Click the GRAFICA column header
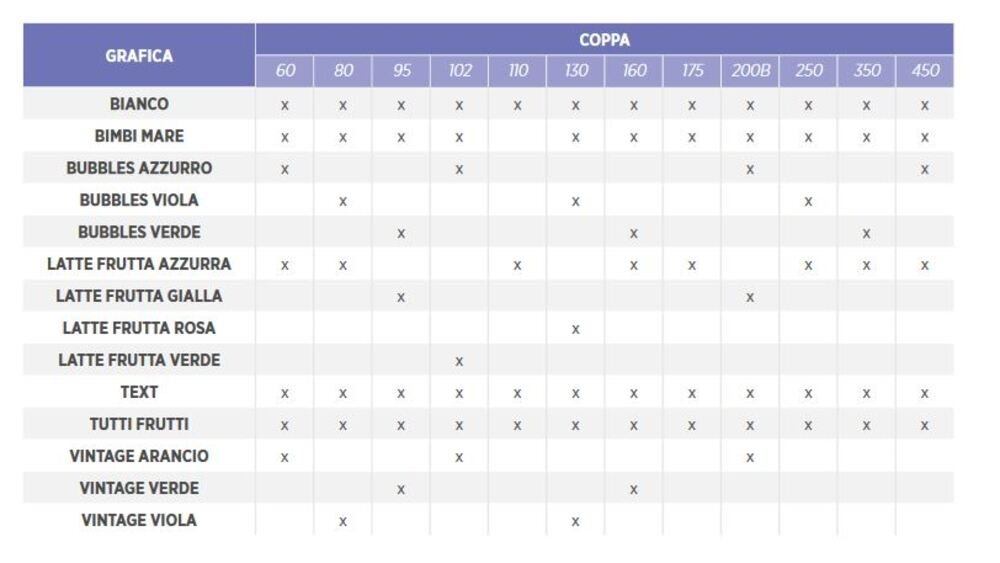 tap(139, 56)
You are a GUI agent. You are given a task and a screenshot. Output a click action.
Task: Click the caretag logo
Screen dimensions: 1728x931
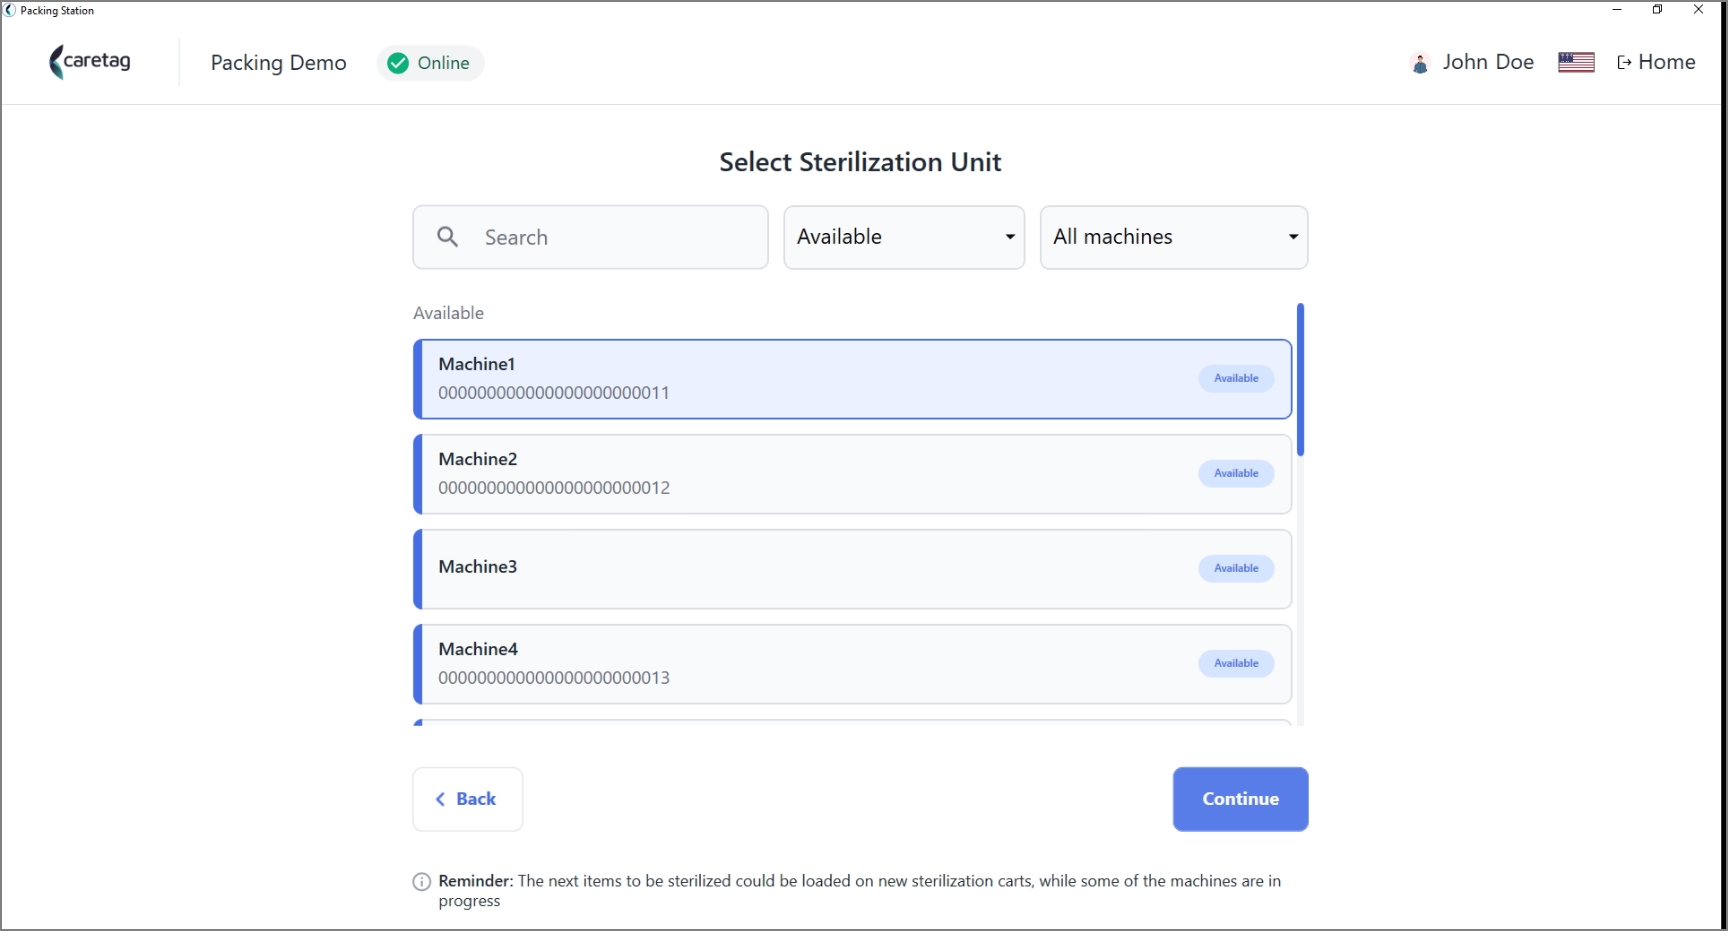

=-=-=-=-=

Should a picture appear among the entries, skip it and copy the rest exactly.

Click the GRAFICA column header
 tap(139, 56)
You are a GUI agent. You are given a task and a screenshot. Output a click action.
Task: Click the caretag logo
Screen dimensions: 1728x931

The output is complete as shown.